Parmi les pratiques accusées de retarder l'émergence des médicaments génériques, le rapport cite notamment les demandes de brevets multiples pour un même médicament ("grappes de brevets"), l'ouverture de procédures en litige et de contentieux ou encore des accords visant à limiter l'accès des entreprises de génériques au marché. Sur la base d'un échantillon de médicaments dont les brevets sont tombés dans le domaine public dans dix-sept pays de l'Union, l'exécutif européen estime que les retards accumulés par les génériques ont fait perdre environ trois milliards d'euros d'économies aux systèmes de santé des pays de l'UE sur la période 2000-2007.

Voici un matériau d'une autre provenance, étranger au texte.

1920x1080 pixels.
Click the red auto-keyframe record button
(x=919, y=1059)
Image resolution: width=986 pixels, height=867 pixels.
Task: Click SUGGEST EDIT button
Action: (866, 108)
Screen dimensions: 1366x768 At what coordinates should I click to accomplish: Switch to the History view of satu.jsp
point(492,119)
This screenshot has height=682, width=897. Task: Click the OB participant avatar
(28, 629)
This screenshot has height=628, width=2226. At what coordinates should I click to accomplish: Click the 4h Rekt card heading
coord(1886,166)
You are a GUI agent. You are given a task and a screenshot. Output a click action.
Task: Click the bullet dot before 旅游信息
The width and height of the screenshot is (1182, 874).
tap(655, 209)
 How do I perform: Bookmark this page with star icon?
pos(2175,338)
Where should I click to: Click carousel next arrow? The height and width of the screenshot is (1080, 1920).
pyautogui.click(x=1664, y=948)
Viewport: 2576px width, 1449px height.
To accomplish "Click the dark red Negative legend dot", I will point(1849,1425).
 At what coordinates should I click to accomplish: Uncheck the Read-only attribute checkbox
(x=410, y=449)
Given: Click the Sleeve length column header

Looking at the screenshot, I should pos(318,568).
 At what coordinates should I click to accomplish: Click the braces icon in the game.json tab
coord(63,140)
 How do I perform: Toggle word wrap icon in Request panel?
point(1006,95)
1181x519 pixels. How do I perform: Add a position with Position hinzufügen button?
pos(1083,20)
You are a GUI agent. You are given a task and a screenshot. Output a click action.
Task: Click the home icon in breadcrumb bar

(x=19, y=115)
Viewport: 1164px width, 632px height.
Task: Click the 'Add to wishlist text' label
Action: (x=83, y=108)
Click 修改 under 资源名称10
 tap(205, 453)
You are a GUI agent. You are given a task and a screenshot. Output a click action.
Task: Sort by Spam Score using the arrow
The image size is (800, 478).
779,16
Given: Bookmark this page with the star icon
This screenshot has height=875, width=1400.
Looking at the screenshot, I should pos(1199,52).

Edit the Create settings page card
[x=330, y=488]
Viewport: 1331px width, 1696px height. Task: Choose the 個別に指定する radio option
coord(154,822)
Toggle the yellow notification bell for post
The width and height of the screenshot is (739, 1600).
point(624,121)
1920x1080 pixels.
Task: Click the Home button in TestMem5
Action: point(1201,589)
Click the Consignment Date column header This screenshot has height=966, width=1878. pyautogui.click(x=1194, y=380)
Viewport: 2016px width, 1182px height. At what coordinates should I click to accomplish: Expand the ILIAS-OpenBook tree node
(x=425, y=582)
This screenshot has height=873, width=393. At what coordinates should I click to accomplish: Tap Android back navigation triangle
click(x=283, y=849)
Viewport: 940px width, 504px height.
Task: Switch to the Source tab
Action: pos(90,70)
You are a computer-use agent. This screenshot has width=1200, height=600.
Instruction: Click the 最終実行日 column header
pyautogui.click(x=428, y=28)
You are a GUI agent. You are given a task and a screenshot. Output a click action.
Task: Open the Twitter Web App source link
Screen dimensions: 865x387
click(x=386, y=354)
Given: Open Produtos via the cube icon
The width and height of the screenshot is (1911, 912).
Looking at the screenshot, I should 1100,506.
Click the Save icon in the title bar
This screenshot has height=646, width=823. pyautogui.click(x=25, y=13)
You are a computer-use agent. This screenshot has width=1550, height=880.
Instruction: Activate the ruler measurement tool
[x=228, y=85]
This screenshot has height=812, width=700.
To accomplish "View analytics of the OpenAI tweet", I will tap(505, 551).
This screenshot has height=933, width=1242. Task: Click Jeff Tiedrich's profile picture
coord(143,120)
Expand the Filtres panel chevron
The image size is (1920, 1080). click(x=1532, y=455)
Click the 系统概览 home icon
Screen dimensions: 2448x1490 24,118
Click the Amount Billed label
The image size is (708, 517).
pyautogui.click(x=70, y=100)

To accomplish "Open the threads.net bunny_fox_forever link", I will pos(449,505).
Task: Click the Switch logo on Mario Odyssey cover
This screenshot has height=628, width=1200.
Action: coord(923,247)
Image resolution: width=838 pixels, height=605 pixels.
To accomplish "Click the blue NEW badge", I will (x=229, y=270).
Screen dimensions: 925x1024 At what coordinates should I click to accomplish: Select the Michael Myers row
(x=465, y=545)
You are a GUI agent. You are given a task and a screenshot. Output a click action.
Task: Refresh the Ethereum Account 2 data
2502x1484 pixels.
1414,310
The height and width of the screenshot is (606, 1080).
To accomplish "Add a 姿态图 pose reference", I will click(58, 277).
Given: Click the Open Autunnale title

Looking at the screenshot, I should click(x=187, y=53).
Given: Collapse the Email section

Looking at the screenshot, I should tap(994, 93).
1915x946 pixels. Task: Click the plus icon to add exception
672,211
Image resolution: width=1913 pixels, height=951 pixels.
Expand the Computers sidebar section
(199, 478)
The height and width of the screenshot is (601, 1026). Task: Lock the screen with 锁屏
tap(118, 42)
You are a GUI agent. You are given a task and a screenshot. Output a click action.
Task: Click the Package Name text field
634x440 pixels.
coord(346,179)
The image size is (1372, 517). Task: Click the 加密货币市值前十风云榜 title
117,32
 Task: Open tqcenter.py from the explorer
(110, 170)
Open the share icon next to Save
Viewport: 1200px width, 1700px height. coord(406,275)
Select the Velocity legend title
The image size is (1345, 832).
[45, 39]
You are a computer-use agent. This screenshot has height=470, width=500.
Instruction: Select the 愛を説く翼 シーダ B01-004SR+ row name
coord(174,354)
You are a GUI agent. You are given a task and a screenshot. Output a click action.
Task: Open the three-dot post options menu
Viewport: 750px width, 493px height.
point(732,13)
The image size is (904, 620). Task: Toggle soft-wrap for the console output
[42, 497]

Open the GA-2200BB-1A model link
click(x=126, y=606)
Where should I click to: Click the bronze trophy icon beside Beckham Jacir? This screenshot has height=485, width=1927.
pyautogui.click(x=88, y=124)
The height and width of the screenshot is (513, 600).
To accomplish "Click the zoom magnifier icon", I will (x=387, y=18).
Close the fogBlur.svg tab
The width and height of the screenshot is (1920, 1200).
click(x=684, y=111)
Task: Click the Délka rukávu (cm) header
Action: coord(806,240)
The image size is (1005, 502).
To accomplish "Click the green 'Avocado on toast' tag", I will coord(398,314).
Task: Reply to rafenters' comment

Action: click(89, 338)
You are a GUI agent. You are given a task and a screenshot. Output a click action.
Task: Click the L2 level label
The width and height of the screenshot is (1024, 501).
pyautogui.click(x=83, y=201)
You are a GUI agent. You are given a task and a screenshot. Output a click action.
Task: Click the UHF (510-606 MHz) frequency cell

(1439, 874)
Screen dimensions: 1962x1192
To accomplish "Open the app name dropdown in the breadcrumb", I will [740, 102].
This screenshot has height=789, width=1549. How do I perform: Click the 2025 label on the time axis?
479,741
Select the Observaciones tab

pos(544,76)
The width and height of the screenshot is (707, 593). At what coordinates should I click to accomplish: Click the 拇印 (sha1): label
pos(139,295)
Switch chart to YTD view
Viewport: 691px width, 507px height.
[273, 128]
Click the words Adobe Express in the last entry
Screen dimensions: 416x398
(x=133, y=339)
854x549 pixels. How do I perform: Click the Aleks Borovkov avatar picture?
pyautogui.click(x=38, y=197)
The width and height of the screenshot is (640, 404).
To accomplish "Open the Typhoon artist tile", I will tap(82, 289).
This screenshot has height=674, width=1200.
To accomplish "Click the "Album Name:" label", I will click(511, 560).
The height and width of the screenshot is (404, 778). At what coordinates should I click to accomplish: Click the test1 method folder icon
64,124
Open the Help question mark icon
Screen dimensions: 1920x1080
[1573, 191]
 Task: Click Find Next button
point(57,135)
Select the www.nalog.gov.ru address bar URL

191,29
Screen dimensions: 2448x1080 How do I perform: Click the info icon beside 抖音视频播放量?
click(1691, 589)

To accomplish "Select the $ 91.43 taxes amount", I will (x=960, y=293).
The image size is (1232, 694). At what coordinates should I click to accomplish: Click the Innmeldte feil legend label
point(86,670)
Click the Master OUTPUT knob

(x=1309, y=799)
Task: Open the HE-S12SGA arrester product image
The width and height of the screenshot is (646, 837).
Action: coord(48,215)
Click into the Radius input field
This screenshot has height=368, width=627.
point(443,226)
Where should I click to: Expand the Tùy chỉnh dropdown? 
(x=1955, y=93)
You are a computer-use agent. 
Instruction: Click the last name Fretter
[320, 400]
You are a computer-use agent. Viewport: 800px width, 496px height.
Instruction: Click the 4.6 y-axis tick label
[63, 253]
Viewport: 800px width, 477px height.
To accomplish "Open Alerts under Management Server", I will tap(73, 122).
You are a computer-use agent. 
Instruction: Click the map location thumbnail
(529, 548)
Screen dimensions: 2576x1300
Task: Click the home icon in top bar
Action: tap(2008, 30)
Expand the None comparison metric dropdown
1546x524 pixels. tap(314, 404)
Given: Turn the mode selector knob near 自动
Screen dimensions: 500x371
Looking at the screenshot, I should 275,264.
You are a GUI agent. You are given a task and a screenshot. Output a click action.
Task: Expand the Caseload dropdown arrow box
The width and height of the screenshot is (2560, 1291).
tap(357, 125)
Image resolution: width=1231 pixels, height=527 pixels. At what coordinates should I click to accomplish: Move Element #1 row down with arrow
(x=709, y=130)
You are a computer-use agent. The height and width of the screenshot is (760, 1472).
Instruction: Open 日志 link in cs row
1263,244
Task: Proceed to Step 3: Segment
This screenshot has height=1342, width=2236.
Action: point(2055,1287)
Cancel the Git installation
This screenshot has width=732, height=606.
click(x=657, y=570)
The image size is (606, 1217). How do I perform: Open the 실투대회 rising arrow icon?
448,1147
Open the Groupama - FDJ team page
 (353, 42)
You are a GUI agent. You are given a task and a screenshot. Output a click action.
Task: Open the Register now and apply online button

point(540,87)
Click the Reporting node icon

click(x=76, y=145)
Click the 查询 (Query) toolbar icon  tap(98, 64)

"Nous disposons à présent d'une bonne vue d'ensemble de la situation et de ses causes", explique Neelie Kroes dans un communiqué. "La question ne se pose pas encore, mais la Commission n'hésitera pas à ouvrir des procédures en matière d'ententes et de positions dominantes à l'encontre des entreprises en cas d'infractions présumées", ajoute-t-elle.

(*) voir :
http://europa.eu/rapid/pressReleasesAction.do?reference=IP/08/1829&format=HTML&aged=0&language=FR&guiLanguage=en

extrait :

Ententes et abus de position dominante: le rapport préliminaire de l’enquête relative au secteur pharmaceutique met en lumière le coût des stratégies dilatoires des entreprises pharmaceutiques
La Commission européenne a publié son rapport préliminaire sur l'enquête de concurrence menée dans le secteur pharmaceutique, qui constate que la concurrence n’y fonctionne pas aussi bien qu’elle le devrait. Selon ces conclusions préliminaires, des éléments indiquent que des entreprises innovantes se livrent à des pratiques visant à retarder ou à entraver l’entrée de médicaments concurrents sur le marché. Les entreprises de génériques se trouvent notamment confrontées aux pratiques suivantes: demandes de brevets multiples pour un même médicament («grappes de brevets»), ouverture de procédures en litige et de contentieux, conclusion d’accords concernant des brevets pour limiter l’accès des entreprises de génériques au marché, et interventions auprès des autorités nationales en cas de demandes d'agrément présentées par ces entreprises. Quand elles sont couronnées de succès, ces pratiques entraînent des coûts supplémentaires substantiels pour les budgets de santé publique – et, en dernier ressort, les contribuables et les patients - et réduisent les incitations à innover. Le rapport s’appuie sur un échantillon de médicaments dont les brevets sont tombés dans le domaine public dans 17 États membres entre 2000 et 2007 et estime que quelques 3 milliards d’euros supplémentaires auraient pu être économisés sur cette période en ce qui concerne l’échantillon si des médicaments génériques étaient arrivés rapidement sur le marché. Le rapport constate également que les entreprises concernées ont adopté des stratégies défensives en matière de brevets dans le but, essentiellement, d’empêcher leurs concurrents de mettre au point de nouveaux médicaments.